Privacy, security, and consent in telehealth
Telehealth platforms must comply with HIPAA and state privacy laws. Use secure, encrypted platforms recommended by your provider. Insurers and providers should obtain informed consent for telehealth visits, documenting limitations (e.g., inability to perform a hands-on exam) and privacy considerations. Be cautious about using public Wi-Fi for sensitive conversations and ask about the platform’s security features if you have concerns.
Common myths and misconceptions about telehealth coverage
Myth: Telehealth is always cheaper. Reality: Telehealth can save time and travel costs, but if a visit is subject to the same copay or deductible as in-person care, savings may be limited. Myth: All insurers reimburse phone visits. Reality: Audio-only coverage is insurer- and state-dependent. Myth: Telehealth always avoids balance billing. Reality: If the provider is out-of-network or improperly billed, you can face surprise charges. Verify network status and billing codes to reduce risk.

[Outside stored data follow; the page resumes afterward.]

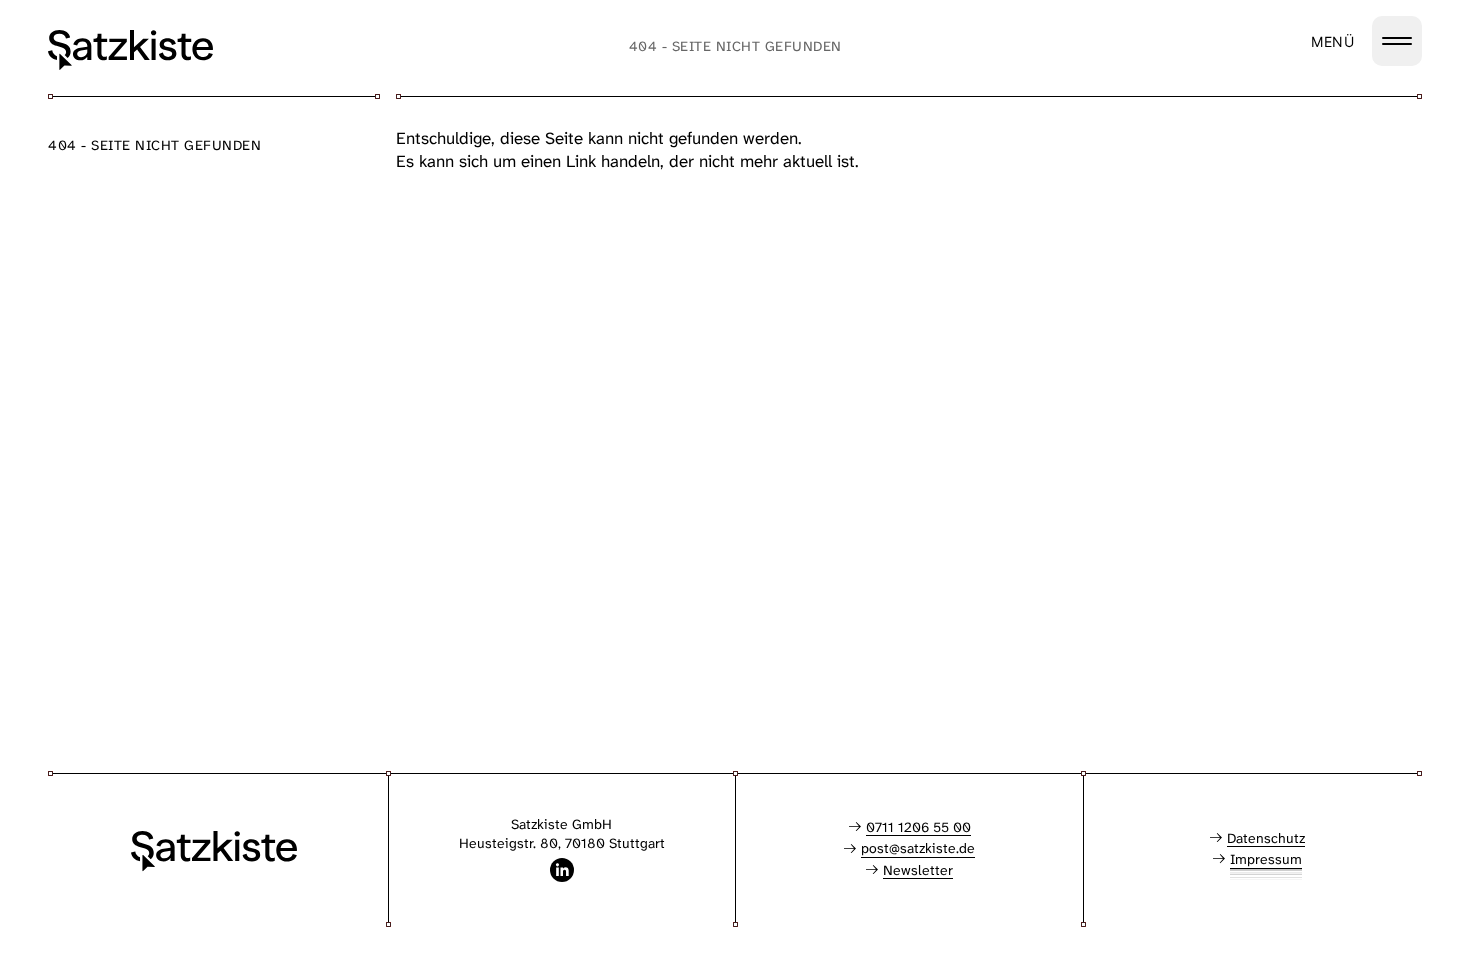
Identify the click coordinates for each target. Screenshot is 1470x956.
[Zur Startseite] (130, 50)
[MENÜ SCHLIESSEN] (1397, 41)
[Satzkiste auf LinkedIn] (562, 870)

Checklist: Questions to ask before scheduling a telehealth visit
Use this quick script to get clarity:
- Are you in-network with my insurance for telehealth?

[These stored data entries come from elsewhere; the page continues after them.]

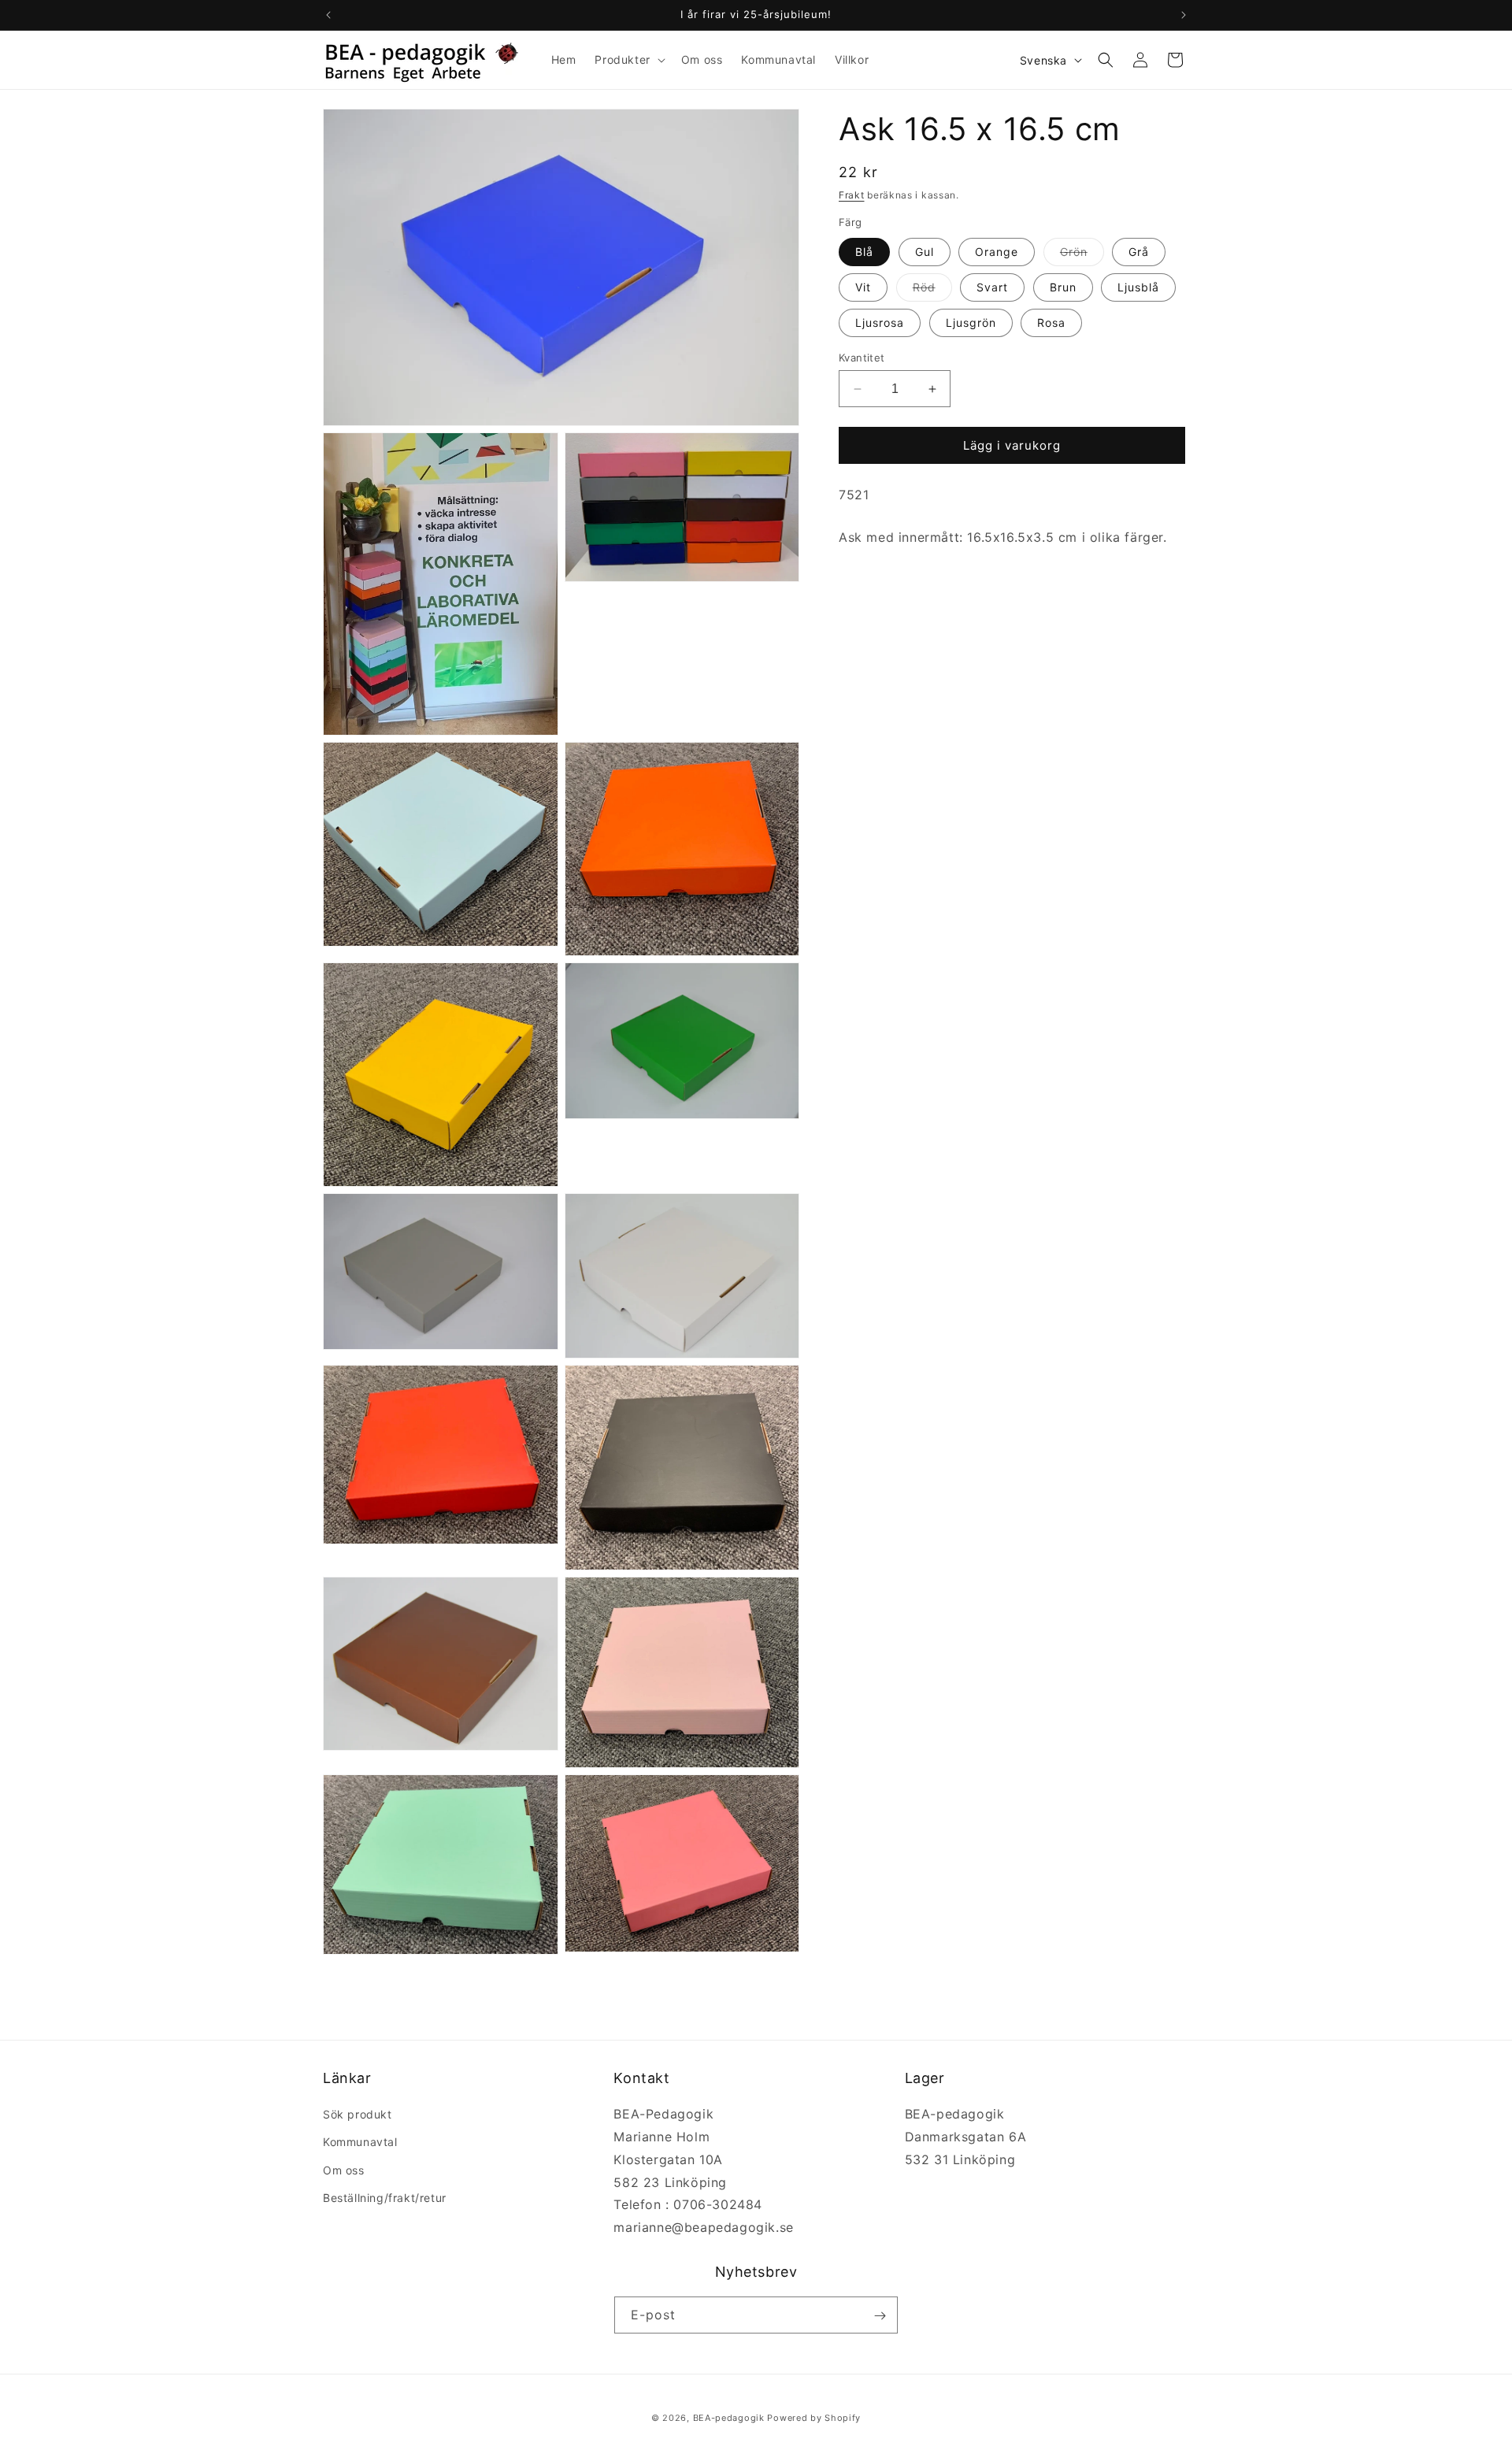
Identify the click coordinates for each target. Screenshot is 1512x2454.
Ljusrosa (879, 322)
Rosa (1051, 322)
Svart (992, 287)
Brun (1063, 287)
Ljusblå (1138, 287)
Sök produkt (357, 2114)
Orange (996, 251)
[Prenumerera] (879, 2315)
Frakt (852, 195)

- Will this visit be billed as a telehealth service with the correct modifiers?
- What will my copay or coinsurance be today? Will the visit apply to my deductible?
- Can you prescribe medications if needed, and will there be restrictions?
- If referral or imaging is needed, can you direct me to in-network facilities?
- How will follow-up be handled — secure messages, phone, or another tele-visit?
Telehealth offers strong potential to expand access, lower friction, and improve chronic disease management — but its value depends on smart coverage, correct billing, and clear patient-provider communication. Before you rely on virtual care, verify coverage details, know your network, and document the encounter. When insurers, regulators, and providers align telehealth policy, it becomes a sustainable, equitable option for routine and specialty care alike. With a little preparation and awareness of billing rules, telemedicine can be a seamless, affordable part of your health care toolkit.